Supervisor: Christian Rauch;
Univ.-Prof. Dr Elmar Rückert
Start date:  April 2025

 

Theoretical difficulty: mid
Practical difficulty: low

Abstract

Vision-Language Models (VLMs) are novel methods that can related image information and text via a common embedding space. But these methods, trained on 2D image data, can only operate on the current view point of a camera.

On the other hand, neural rendering techniques, such as NeRF [1] or 3D Gaussian Splatting [2], enable compressing multiple image views into a highly detailed representation, which is useful for novel view synthesis in SLAM approaches.

Related work, such as LERF [3] and LangSplat [4] are combining these two approaches to create a compressed 3D representation of these vision-language embeddings, but are far from real-time capable, and usually do not provide a representation in metric space, making them unsuitable for robotic applications.

Tentative Work Plan

To achieve the objectives, the following concrete tasks will be focused on:

  • Backgrounds and Setup:
    • identify sensors for (RGB-D) data collection
    • review related work in the domain of VLMs and neural rendering methods
    • identify useful reference implementations
  • Real-Time neural rendering approach:
    •  identify or implement a method for real-time localisation and mapping that can operate on a live sensor data stream (e.g. from a camera or ROS bag)
  • Integrate Vision-Language embeddings into the map:
    • based on related work, develop a method to integrate embeddings into the live reconstruction
    • provide a way to introspect or query this representation via text in real-time
  • PoC implementation:
    • implement a ROS 2 wrapper around the proposed method that can operate on a live stream of colour and depth images from a robot-mounted camera
    • collect evaluation sequences on a mobile robot platform (e.g.

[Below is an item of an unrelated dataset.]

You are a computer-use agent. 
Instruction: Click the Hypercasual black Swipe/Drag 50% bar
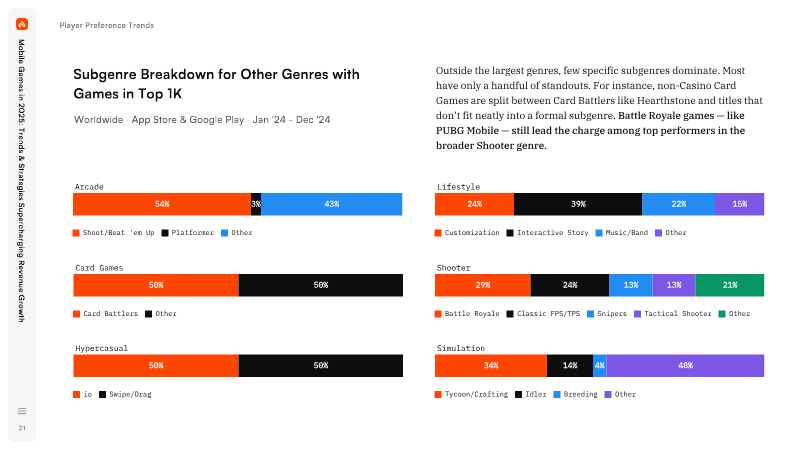click(321, 366)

Uniguide) in varying environment, fallback alternative: use the camera in a hand-held setting
  • Evaluation:
    • evaluate the reconstruction of the embeddings with state-of-the-art approaches
    • evaluate the real-time capabilities of the method against baseline approaches

References

[1] Ben Mildenhall, Pratul P. Srinivasan, Matthew Tancik, Jonathan T. Barron, Ravi Ramamoorthi, and Ren Ng. 2021. NeRF: representing scenes as neural radiance fields for view synthesis. Commun. ACM 65, 1 (January 2022), 99–106. https://doi.org/10.1145/3503250

[2] Bernhard Kerbl, Georgios Kopanas, Thomas Leimkuehler, and George Drettakis. 2023. 3D Gaussian Splatting for Real-Time Radiance Field Rendering. ACM Trans. Graph. 42, 4, Article 139 (August 2023), 14 pages. https://doi.org/10.1145/3592433

[3] J. Kerr, C. M. Kim, K. Goldberg, A. Kanazawa, and M. Tancik, “Lerf: Language embedded radiance fields,” in Proceedings of the IEEE/CVF International Conference on Computer Vision (ICCV), October 2023, pp. 19 729–19 739.

[4] M. Qin, W. Li, J. Zhou, H. Wang, and H. Pfister, “Langsplat: 3d language gaussian splatting,” in Proceedings of the IEEE/CVF Conference on Computer Vision and Pattern Recognition (CVPR), June 2024, pp. 20 051–20 060.